Inhibition of phenylephrine induced hypertrophy in rat neonatal cardiomyocytes by the mitochondrial KATP channel opener diazoxide

The effect of the putative mitochondrial KATP channel opener diazoxide (100 μM) was studied in terms of its ability to modulate the hypertrophic effect of 24 h treatment with the α1 adrenoceptor agonist phenylephrine (PE; 10 μM) in cultured neonatal rat ventricular myocytes. PE on its own significantly increased cell size by 40%, 3H leucine incorporation by 37% and produced more than a threefold elevation in both atrial natriuretic peptide and myosin light chain-2 expression. These effects were nearly completely prevented by diazoxide although the inhibitory effect of this agent was generally mitigated by the mitochondrial KATP channel antagonists 5-hydroxydecanoic acid (100 μM) and glibenclamide (50 μM). Although PE produced an early threefold elevation in MAP kinase activation this was generally unaffected by diazoxide.
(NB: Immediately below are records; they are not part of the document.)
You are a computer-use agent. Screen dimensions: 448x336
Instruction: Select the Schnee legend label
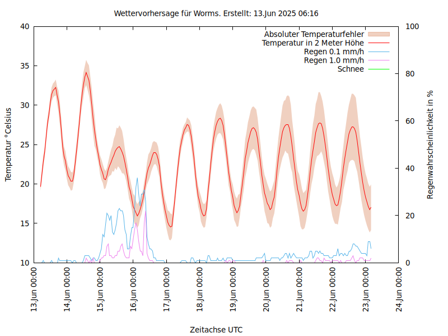[351, 69]
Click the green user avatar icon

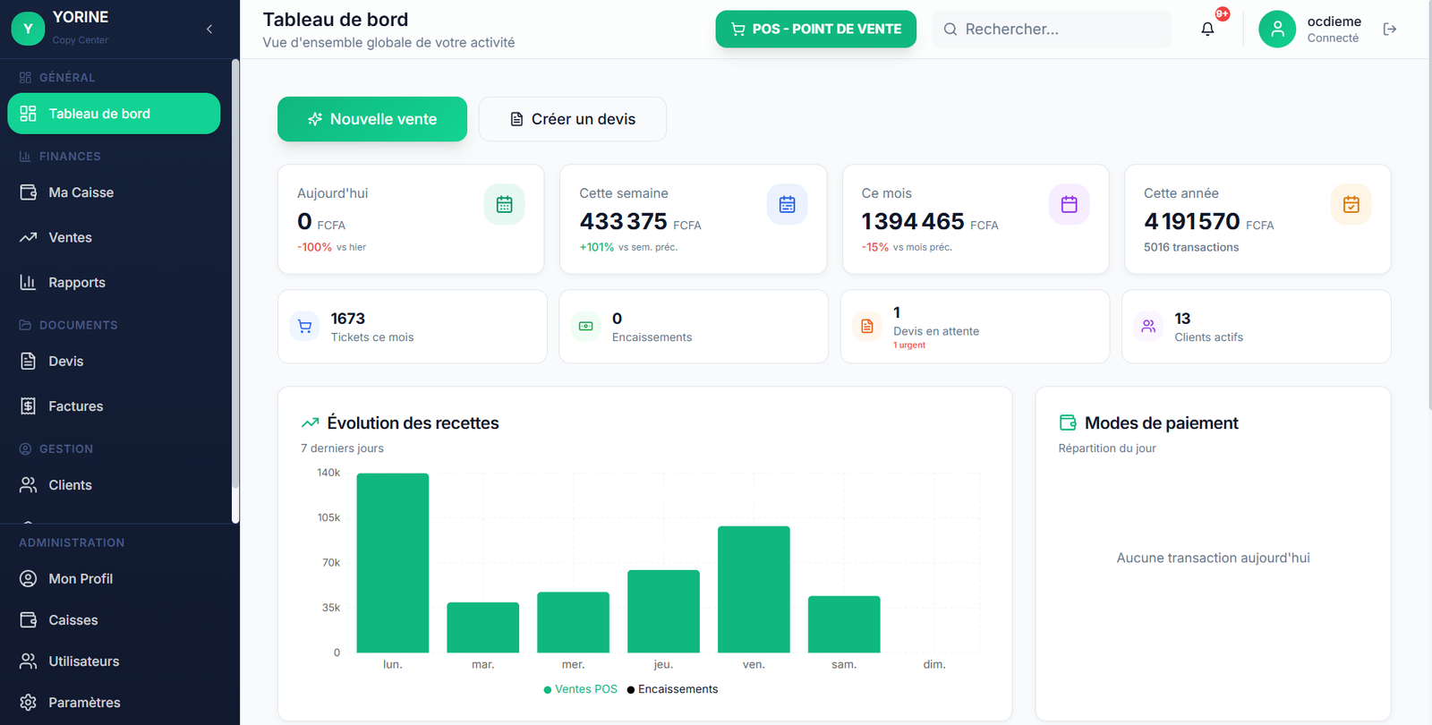coord(1277,30)
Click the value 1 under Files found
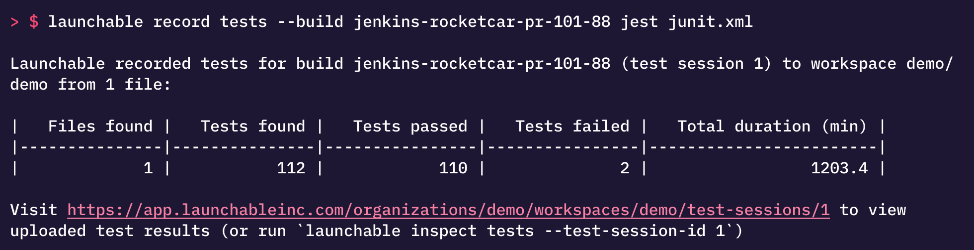This screenshot has height=250, width=974. 148,168
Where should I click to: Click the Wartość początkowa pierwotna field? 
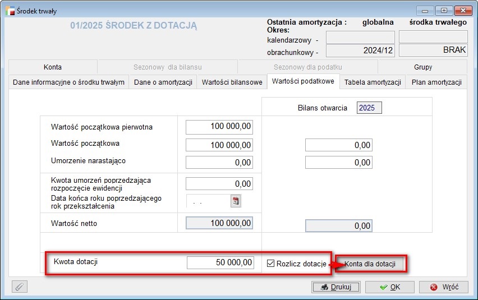tap(219, 127)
PE also produced a greater than threefold increase in Na–H exchanger isoform 1 (NHE-1) expression which, was prevented by diazoxide treatment. Our study therefore, demonstrates a potential antihypertrophic influence of mitochondrial KATP channel activation which, is related to diminished NHE-1 expression. Mitochondrial KATP channel activation could represent an effective approach to minimize the myocardial hypertrophic process.